もうだいぶ前のことになるけど、当時も原作を読んだり映画を見に行ったりしたときSNSに感想をめっちゃ書いてたし、まわりの友達は覚えてるかもしれない。原作を読んでから、キネカ大森というすごい小さい映画館で見た。
映画を見てからドラマになるまでだいぶ間があいたのだけど、主人公が綾瀬はるか、トミーが三浦春馬だと知った時は素晴らしいと思った。キーラ・ナイトレイのパートが水川あさみなのはさいしょ違和感あったけど(だって女から見て嫌な役だから)上手に演じていて、原作の雰囲気には近かった気がする。
そもそも、原作自体がほんとうに嫌な話なのだ。でも読んだら好きになってしまって、映像化するたびに追ってしまった作品。映画は原作の思わせぶりな不穏さと美しさをググッと2時間弱に濃縮した感じ。ドラマは原作の美しい部分を引き伸ばして盛った感じに、不穏さはより淡々と丁寧に細部まで描いていったという感じの印象だった。どっちにも別の良さがあると思う。

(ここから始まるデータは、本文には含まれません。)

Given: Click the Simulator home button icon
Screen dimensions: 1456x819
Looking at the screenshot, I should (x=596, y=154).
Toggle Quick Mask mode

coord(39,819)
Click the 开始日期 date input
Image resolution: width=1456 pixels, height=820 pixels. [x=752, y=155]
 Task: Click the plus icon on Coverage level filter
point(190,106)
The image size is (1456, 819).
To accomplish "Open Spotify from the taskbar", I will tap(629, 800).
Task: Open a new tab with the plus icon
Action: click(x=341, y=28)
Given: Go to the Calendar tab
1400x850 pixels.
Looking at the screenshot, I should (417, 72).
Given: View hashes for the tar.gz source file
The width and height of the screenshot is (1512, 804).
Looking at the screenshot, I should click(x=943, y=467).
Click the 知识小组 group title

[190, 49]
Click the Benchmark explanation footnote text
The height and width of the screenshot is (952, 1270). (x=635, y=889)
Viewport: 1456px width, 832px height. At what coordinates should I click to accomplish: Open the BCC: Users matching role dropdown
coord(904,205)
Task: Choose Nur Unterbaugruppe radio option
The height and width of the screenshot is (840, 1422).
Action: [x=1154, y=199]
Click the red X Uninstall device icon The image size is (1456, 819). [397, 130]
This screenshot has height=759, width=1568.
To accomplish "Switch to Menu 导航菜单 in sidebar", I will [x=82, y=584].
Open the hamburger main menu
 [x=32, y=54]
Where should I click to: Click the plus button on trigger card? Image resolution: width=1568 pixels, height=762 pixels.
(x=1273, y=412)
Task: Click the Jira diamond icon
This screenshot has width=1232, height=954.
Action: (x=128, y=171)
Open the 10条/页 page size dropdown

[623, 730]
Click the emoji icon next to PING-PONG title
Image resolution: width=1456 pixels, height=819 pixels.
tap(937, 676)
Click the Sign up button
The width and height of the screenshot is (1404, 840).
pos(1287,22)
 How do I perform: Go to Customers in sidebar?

ガーフィールドは、繊細なんだけど普通っぽいところもあるトミーの役をよく演じていたと思う。変なちょっとダサい髪でもキラキラしちゃう、美しい若者だった。
三浦春馬が演じた日本版の友彦もそうなんだけど。絶対に普通の若者にはなれないし、かつそういう教育を受けてきているはずなのに、成長に従って自然に、普通の人間と同じように感情や欲望の発露があり、繊細で、かつ普通の男子っぽいところもあるんだけど、後半はそれが少しずつ目減りしていって最後はゼロになるという、たいへん難しい役だと思う。
生きていたいのに、生きていたいと思うことすら許されない境遇なのだ。でも最後は奪われる運命に従いつつ、小さな望みに輝きを見出したり(人によってはそれにしがみつこうとしたりも)するんだけど、結局それも摘み取られ、諦めて徐々に時間をかけて「終了」していくという役だった。
いったい生とはなんなのか? 魂とは何か? 遺伝子の優劣とは? 個体の発生状況によって命の尊さに差異が生まれるのか? そんなことが本当に許されるのか?ということを、ひたすら問いかける。
そんな役をしっくり演じられるってすごいことだ。自分の中にその葛藤が存在しないと演じきれない役だと思う。こんなことになったから言うのじゃないけれど、3人の主要人物の中で彼が一番うまかったと思う。主役の綾瀬はるかの美しさや存在感もすごかったけど、やっぱり彼女からは、自身の持つ人としての強い生命力みたいなものがいつでも滲み出てるからなあ・・・。
昼間のテレビを今日はあまりつけなかったんだけど、たまたまつけたら、三浦春馬のイギリス留学中にルームメイトだったという人の話をしていた。オートミールのおかゆばかり食べていたのでスーパーマーケットに連れて行ったら、なぜかパスタとかではなくパイナップルを大量に買って、朝も夜もそればかり食べていたという。
その話が頭に残っていたので、さっきコストコに行った時に買った。甘くて美味しいが、たくさん食べると舌に刺さって麻痺してくる。
テレビはつけなかったと書いたが、ラジオはつけていた。伊集院光の朝の番組で、やはりこの話になったのだけど、去年彼がゲストに来た時のエピソードが語られ、その時の音声が流れた。
上のリンクから、そのくだりがタイムフリーで聴けるのだけど、エリア外の方は・・・去年出てくれた時にこのような話をしていましたという記事が、これです。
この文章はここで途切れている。